Fin du mille-feuilles administratif

Toutes les solutions évoquées n’entraînent pas nécessairement de dépenses supplémentaires et peuvent même éviter des dépenses inutiles. C’est ce qu’a expliqué Catherine Goavec, déléguée générale de la Fédération des industriels charcutiers-traiteurs (Fict) à propos de la surenchère administrative française. Un avis également émis par Alain Guillaume, président du Snia (Syndicat national de la nutrition animale), Paul Rouche et Jean-Michel Serres. « Le mille-feuille administratif français plombe notre compétitivité », s’accordent les professionnels. L’idée est donc d’alléger les procédures. « C’est un travail de longue haleine, mais il faut en passer par là », soutient Alain Guillaume. La longueur des démarches vient s’ajouter à des choix politiques, parfois contradictoires. « D’un côté, on nous permet de passer du transport de 40 tonnes à 44 tonnes pour l’aliment du bétail, mais de l’autre, la taxe aux poids lourds va nous pénaliser », explique Alain Guillaume. La mise en place de « petites mesures mises bout à bout permettront de regagner en compétitivité, mais, pour cela, il ne faut pas qu’elles s’annulent ».

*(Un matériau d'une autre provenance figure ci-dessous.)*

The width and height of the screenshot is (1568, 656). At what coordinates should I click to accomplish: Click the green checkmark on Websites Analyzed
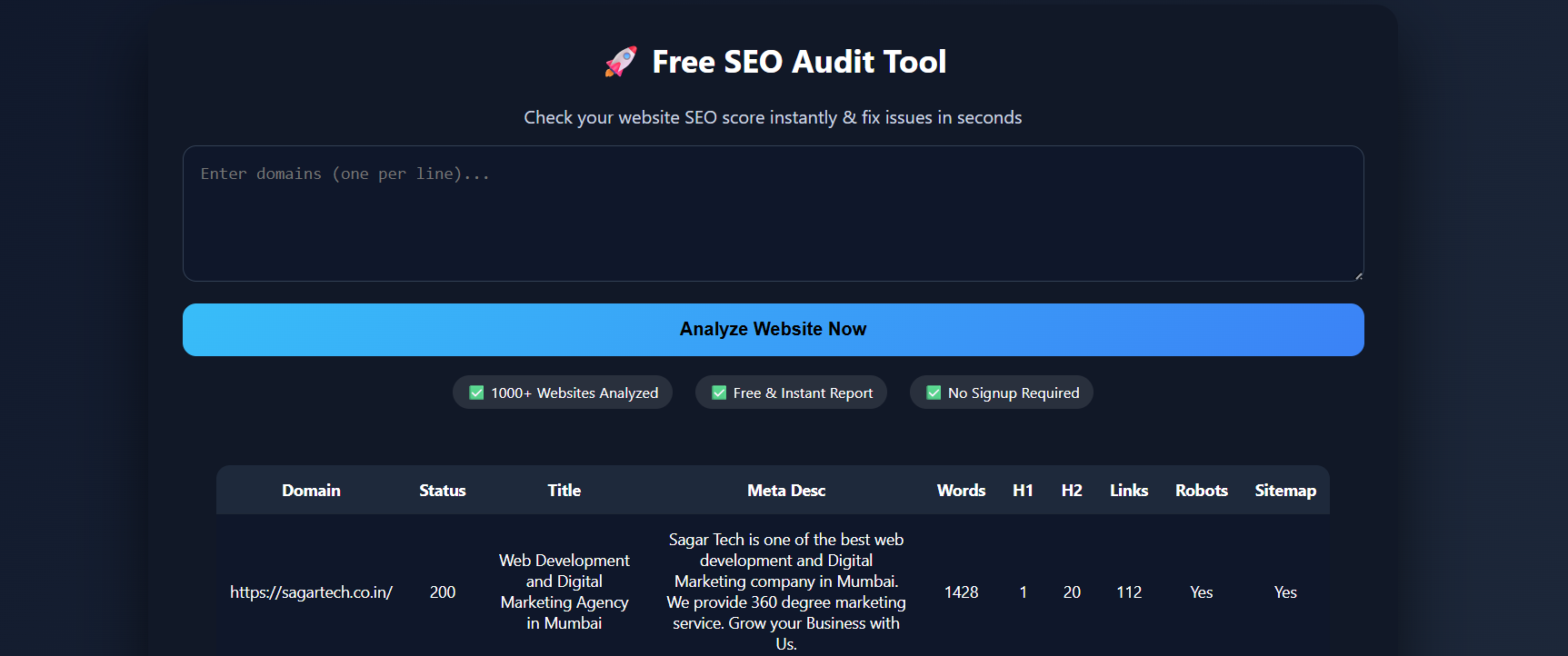coord(476,393)
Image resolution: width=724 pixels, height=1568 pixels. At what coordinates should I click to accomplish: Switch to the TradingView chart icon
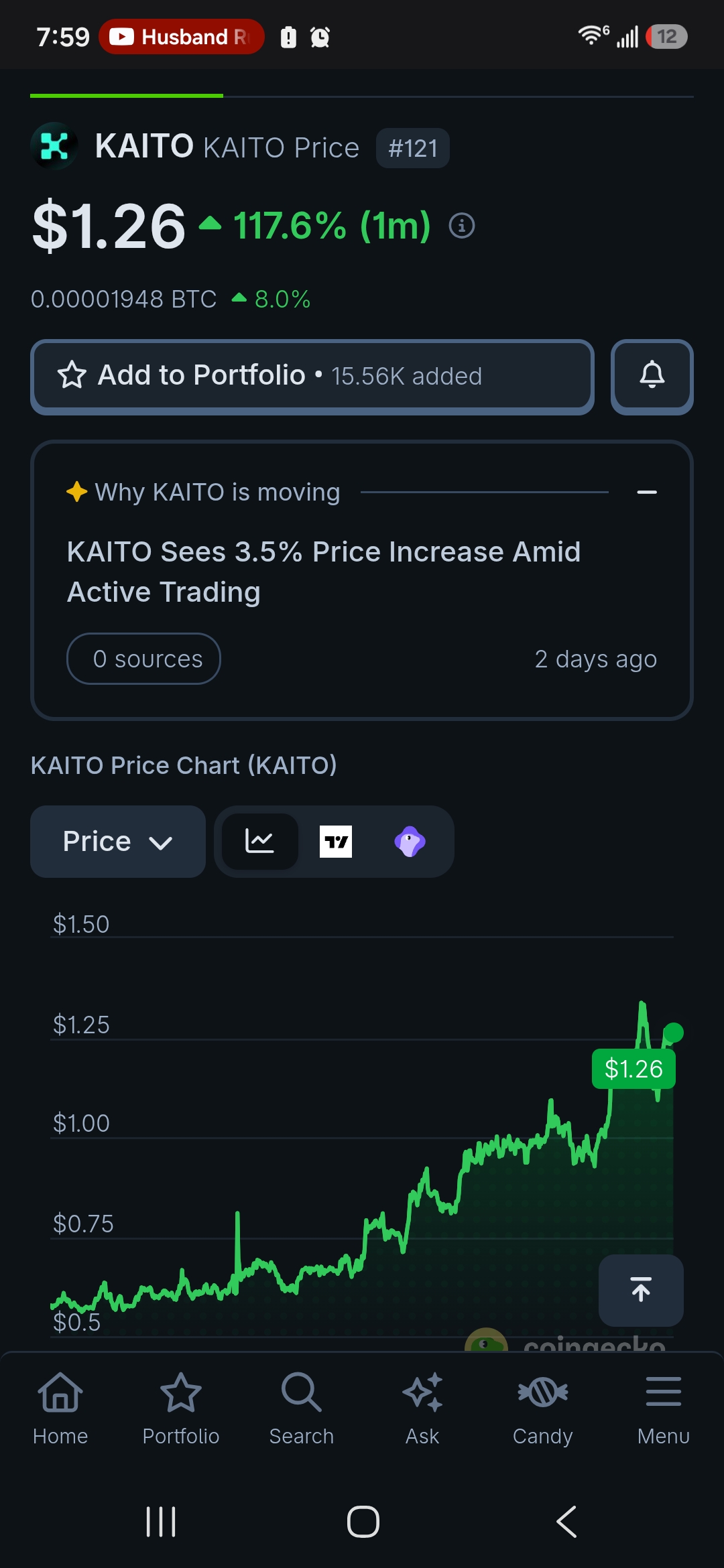[x=336, y=842]
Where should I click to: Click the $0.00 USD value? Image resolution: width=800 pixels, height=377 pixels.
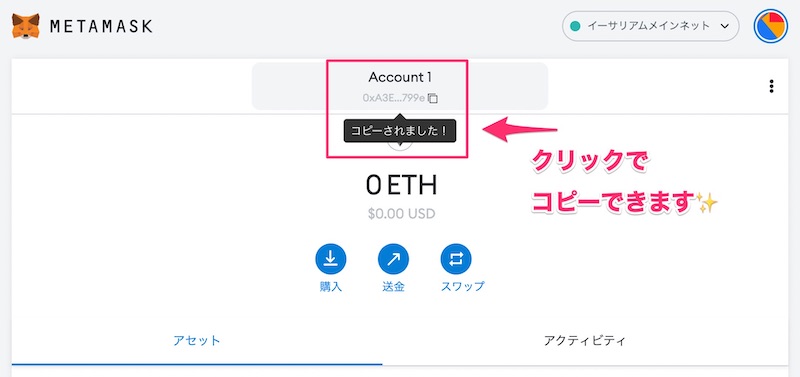click(401, 214)
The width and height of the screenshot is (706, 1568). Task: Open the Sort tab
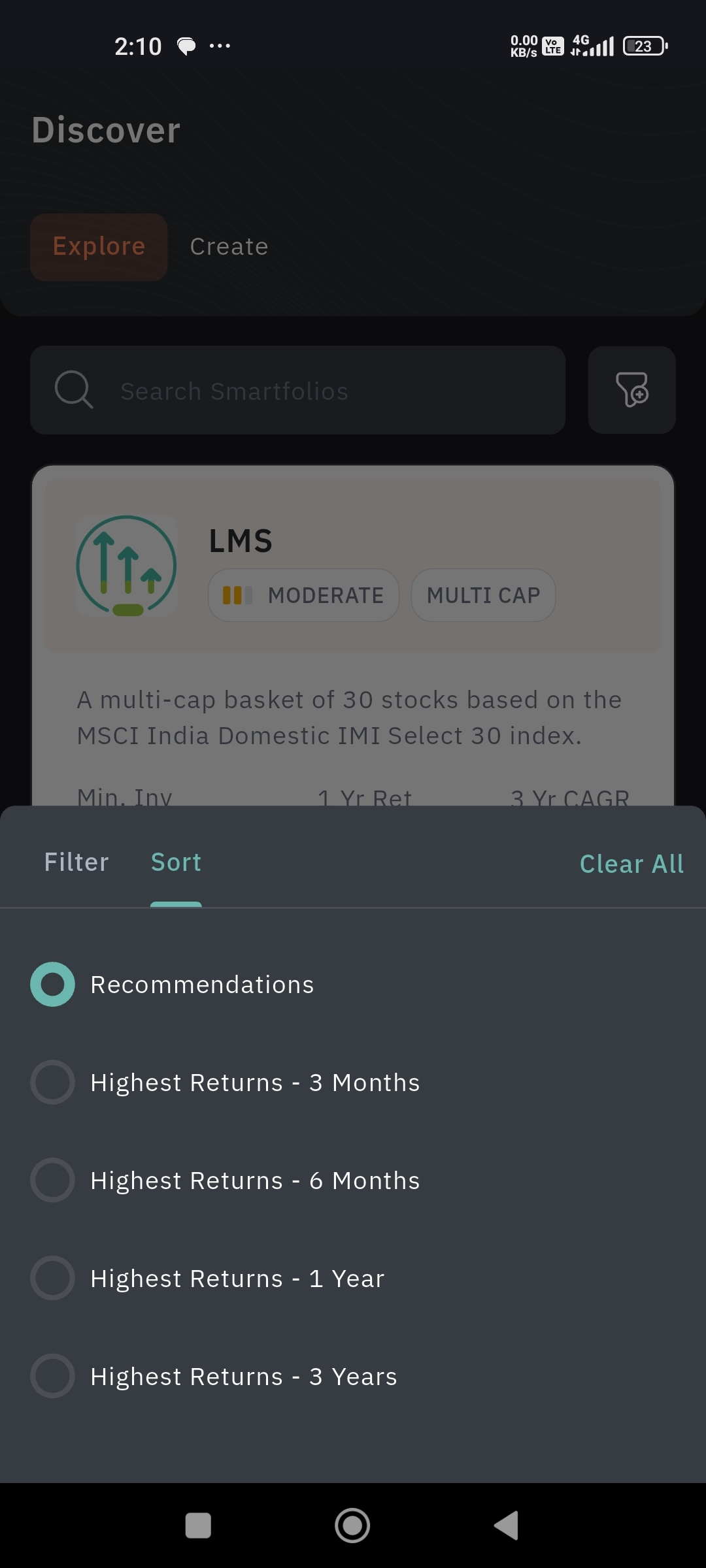pyautogui.click(x=176, y=862)
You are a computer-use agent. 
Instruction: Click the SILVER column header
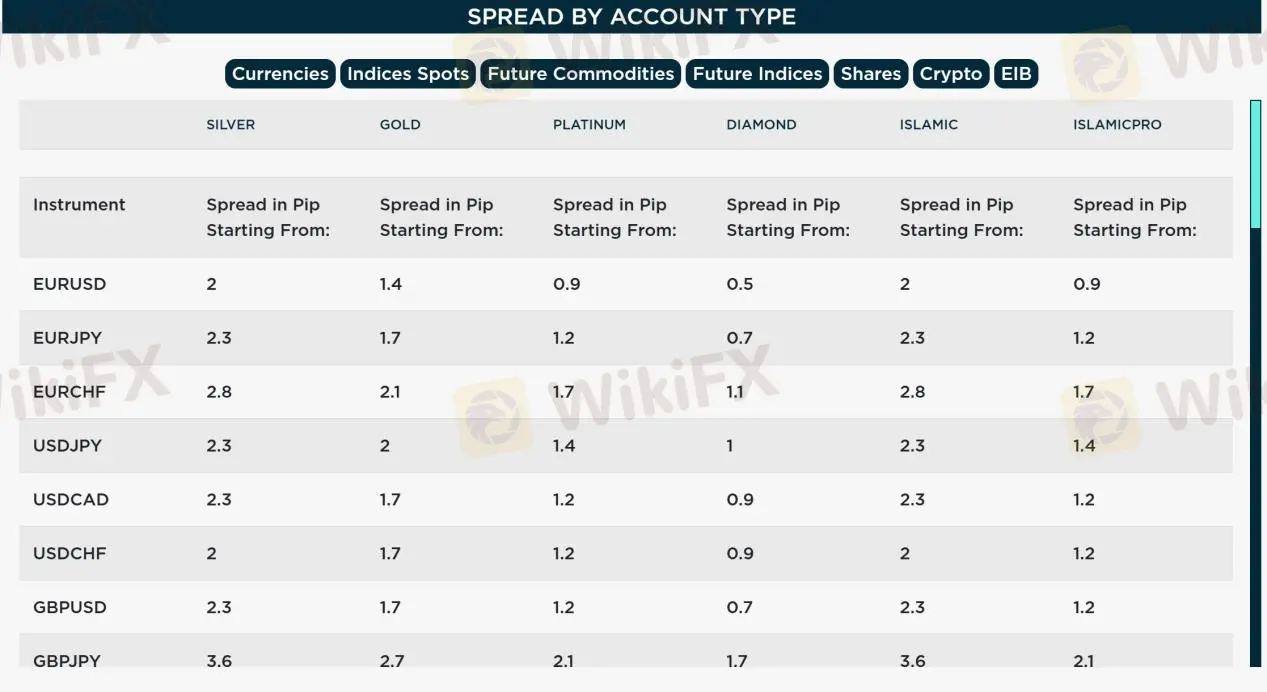pos(231,125)
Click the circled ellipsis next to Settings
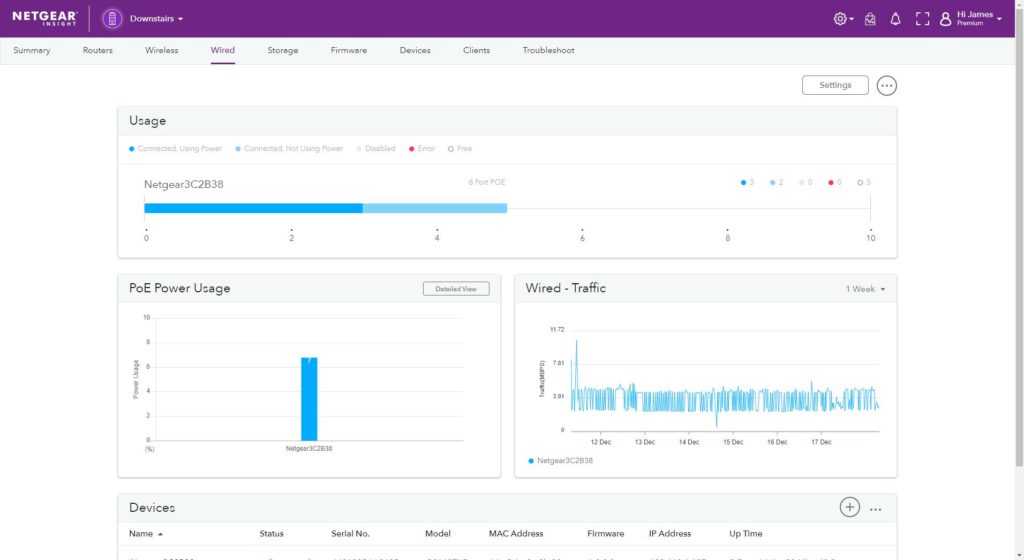Image resolution: width=1024 pixels, height=560 pixels. tap(886, 86)
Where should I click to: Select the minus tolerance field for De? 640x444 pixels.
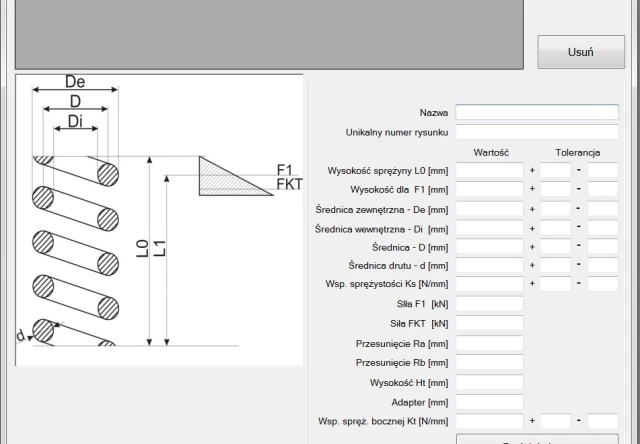tap(603, 208)
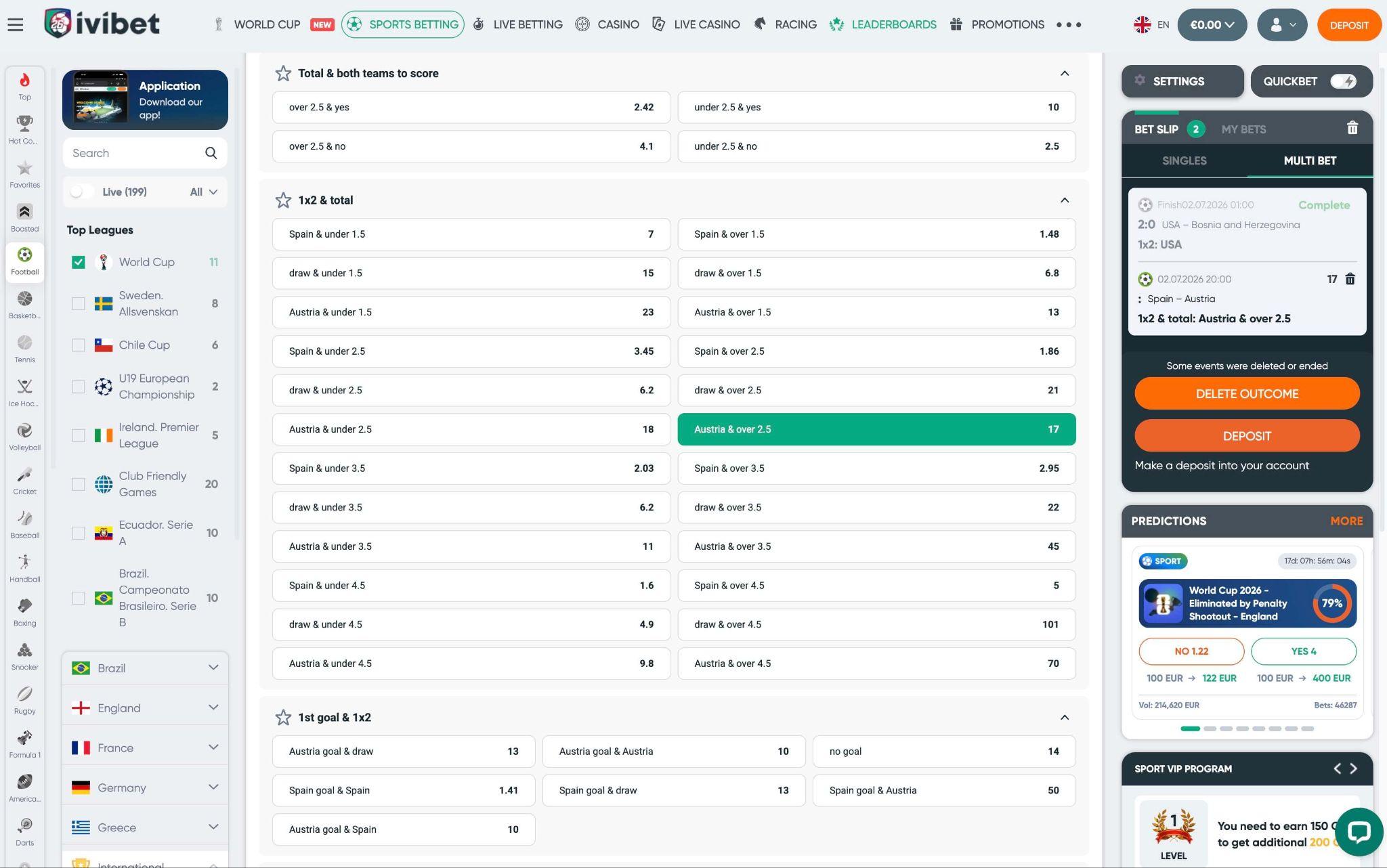
Task: Select Basketball in the sports sidebar
Action: pos(24,305)
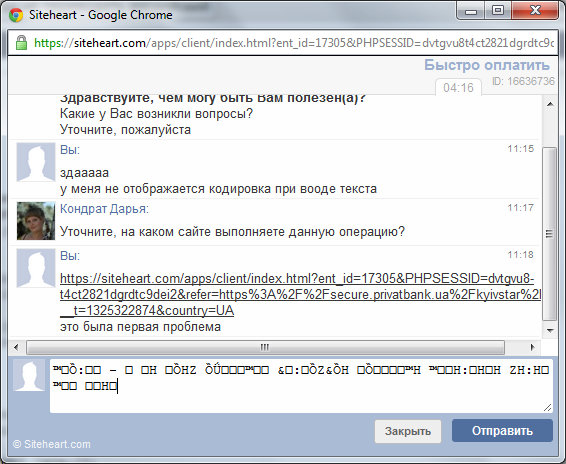Screen dimensions: 566x464
Task: Click the horizontal scrollbar left arrow
Action: click(16, 347)
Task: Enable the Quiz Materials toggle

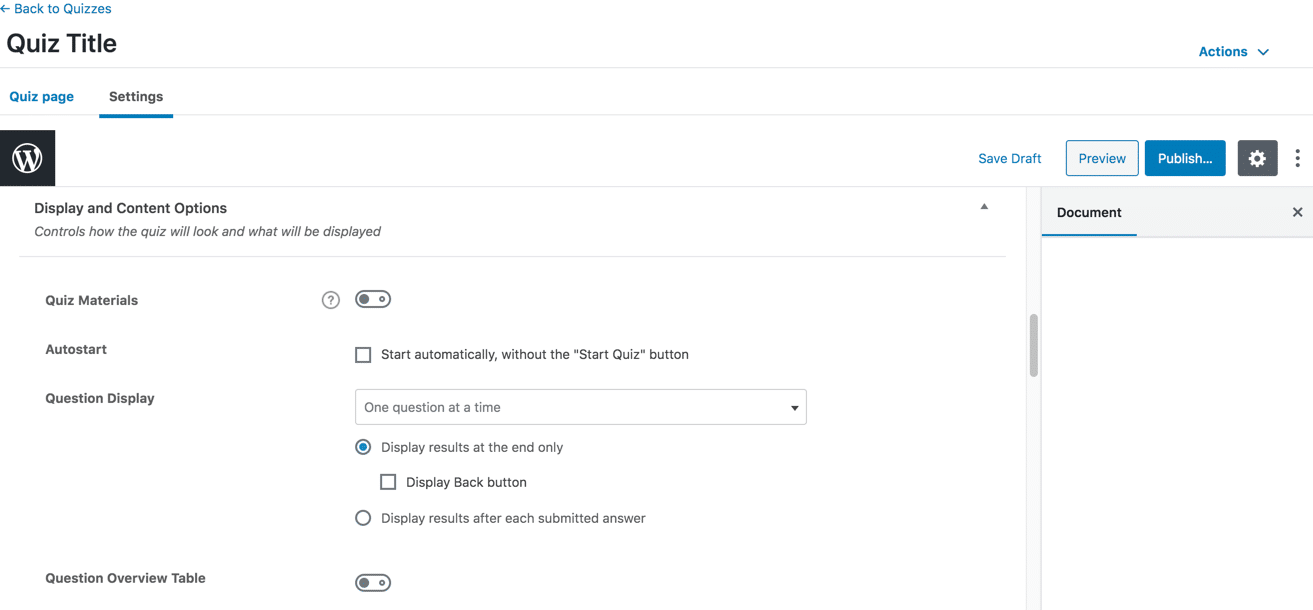Action: [373, 299]
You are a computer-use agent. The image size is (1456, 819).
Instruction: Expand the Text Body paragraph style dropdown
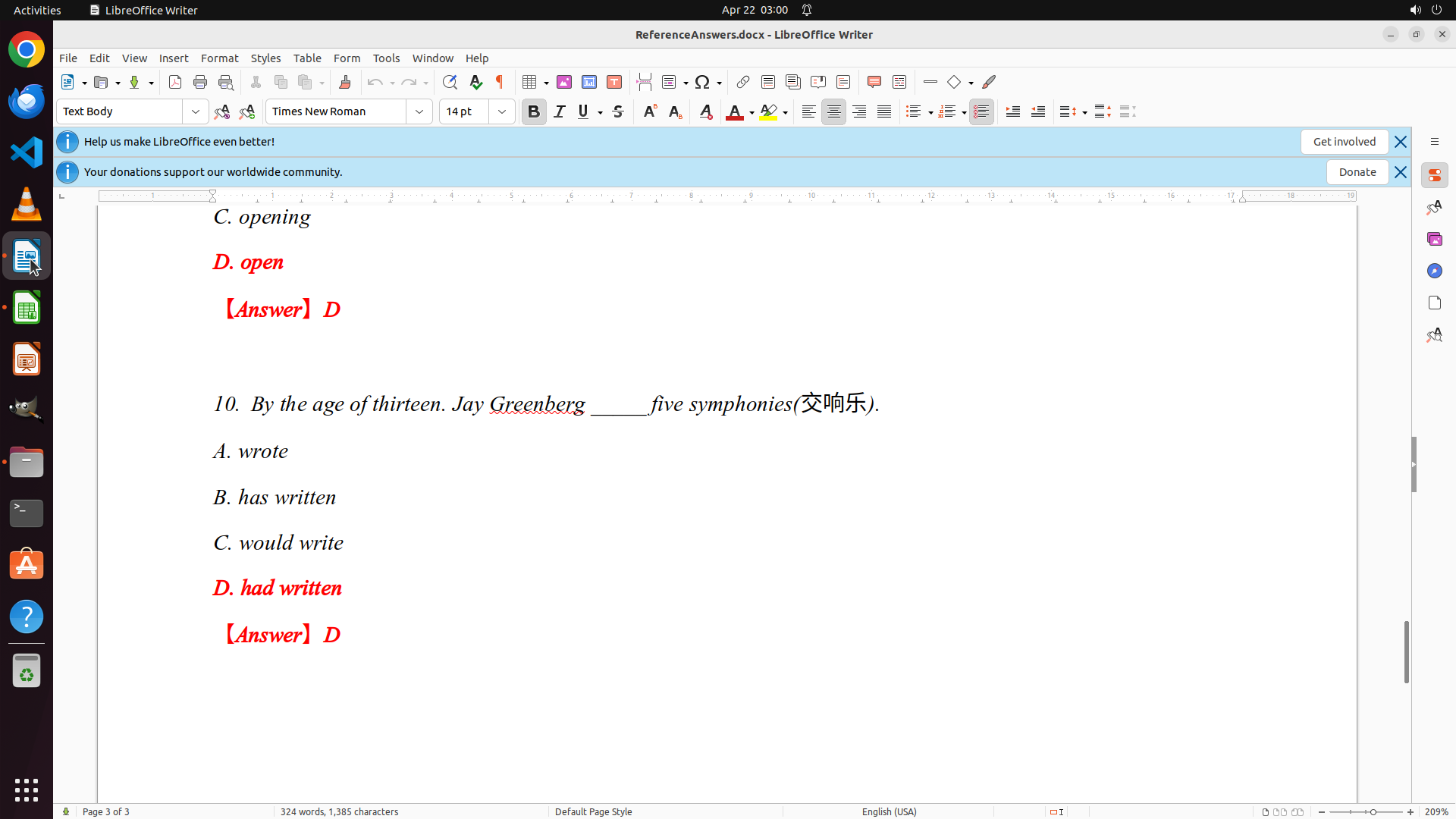[196, 111]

Les seuils d’installations classées

En termes de surenchère environnementale, la question des seuils d’installations classées est un enjeu prioritaire. « Il est temps que les pouvoirs publics s’alignent sur les recommandations européennes en termes de contraintes environnementales », constate Jean-Michel Serres. Et concrètement, les points faibles sont connus : seuil d’installation classée, OGM, oxyde de zinc… Mais l’amont de la filière n’est pas le seul concerné par une recherche de cohérence dans la stratégie à tenir. La réunion était aussi l’occasion de rappeler « les difficultés dans les relations commerciales tout au long de la filière ». Concernant les contraintes environnementales, la FNP a fait part de ses exigences. « Nous attendons que le ministère de l’Environnement nous juge sur des obligations de résultats plutôt que sur des obligations d’aménagement », explique Jean-Michel Serres. Interrogé par les professionnels de l’élevage porcin, le ministère de l’Agriculture s’est tourné vers celui de l’environnement. L’idée est d’engager une réflexion sur « un nouveau modèle de production écologiquement performant et économiquement viable ». Concernant le secteur de la transformation et des relations commerciales, « la BPI, mais aussi les Régions, pourront être mobilisées ». Au-delà du plan stratégique sur l’avenir de la filière porcine, la table ronde structurelle du 21 novembre sur les relations commerciales tout au long de la filière est très attendue, notamment sur une éventuelle révision de la Loi de modernisation de l’économie.